## TASK INSTRUCTIONS
Search the material for "will" and copy each line in which it is found.

## DATA SHOWN

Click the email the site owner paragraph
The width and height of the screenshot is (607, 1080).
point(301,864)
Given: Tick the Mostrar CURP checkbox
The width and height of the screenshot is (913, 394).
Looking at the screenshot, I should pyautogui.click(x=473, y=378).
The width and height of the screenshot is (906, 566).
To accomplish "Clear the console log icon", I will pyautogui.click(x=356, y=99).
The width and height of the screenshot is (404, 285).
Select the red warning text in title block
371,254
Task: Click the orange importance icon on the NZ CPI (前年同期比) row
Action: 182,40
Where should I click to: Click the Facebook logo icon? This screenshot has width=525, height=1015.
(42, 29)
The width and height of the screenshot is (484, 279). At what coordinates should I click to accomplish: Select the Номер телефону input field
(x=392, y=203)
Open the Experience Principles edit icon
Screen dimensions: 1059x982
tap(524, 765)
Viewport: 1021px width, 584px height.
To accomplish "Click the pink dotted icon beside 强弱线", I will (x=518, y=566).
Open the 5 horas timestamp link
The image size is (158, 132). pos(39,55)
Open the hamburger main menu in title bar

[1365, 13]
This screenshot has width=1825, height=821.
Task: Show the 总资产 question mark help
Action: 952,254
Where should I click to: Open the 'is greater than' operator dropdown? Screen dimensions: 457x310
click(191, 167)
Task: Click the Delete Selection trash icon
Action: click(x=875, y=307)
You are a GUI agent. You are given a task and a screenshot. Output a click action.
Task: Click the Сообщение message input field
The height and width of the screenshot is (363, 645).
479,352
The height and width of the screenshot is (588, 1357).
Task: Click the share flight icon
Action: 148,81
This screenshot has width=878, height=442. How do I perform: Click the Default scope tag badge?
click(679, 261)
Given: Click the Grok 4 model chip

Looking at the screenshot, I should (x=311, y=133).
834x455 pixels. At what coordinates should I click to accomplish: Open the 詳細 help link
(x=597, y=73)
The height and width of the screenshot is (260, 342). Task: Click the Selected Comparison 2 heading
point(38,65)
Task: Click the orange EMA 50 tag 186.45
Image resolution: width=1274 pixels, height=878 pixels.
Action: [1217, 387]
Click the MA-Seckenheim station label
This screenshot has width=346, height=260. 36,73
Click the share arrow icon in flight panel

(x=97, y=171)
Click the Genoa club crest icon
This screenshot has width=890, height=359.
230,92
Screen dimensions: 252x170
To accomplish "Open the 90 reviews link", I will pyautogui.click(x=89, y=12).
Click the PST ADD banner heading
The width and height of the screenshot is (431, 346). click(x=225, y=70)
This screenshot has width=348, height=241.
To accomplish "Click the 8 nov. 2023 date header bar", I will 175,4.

## SOLUTION BELOW
To accomplish "Clear the console log icon", I will pyautogui.click(x=356, y=99).
To accomplish "Click the pink dotted icon beside 强弱线", I will (x=518, y=566).
To accomplish "Open the 90 reviews link", I will pyautogui.click(x=89, y=12).
To accomplish "Click the 8 nov. 2023 date header bar", I will 175,4.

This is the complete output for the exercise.